- [Extracted information]
____________
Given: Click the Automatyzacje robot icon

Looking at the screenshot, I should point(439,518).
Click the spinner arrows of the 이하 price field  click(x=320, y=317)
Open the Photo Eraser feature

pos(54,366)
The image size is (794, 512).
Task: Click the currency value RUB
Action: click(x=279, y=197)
____________
- [What to work on]
Retype each record above so that every word stays exactly the same.

- [Answer below]
Given: Click the Automatyzacje robot icon

Looking at the screenshot, I should point(439,518).
Click the spinner arrows of the 이하 price field  click(x=320, y=317)
Open the Photo Eraser feature

pos(54,366)
The image size is (794, 512).
Task: Click the currency value RUB
Action: click(x=279, y=197)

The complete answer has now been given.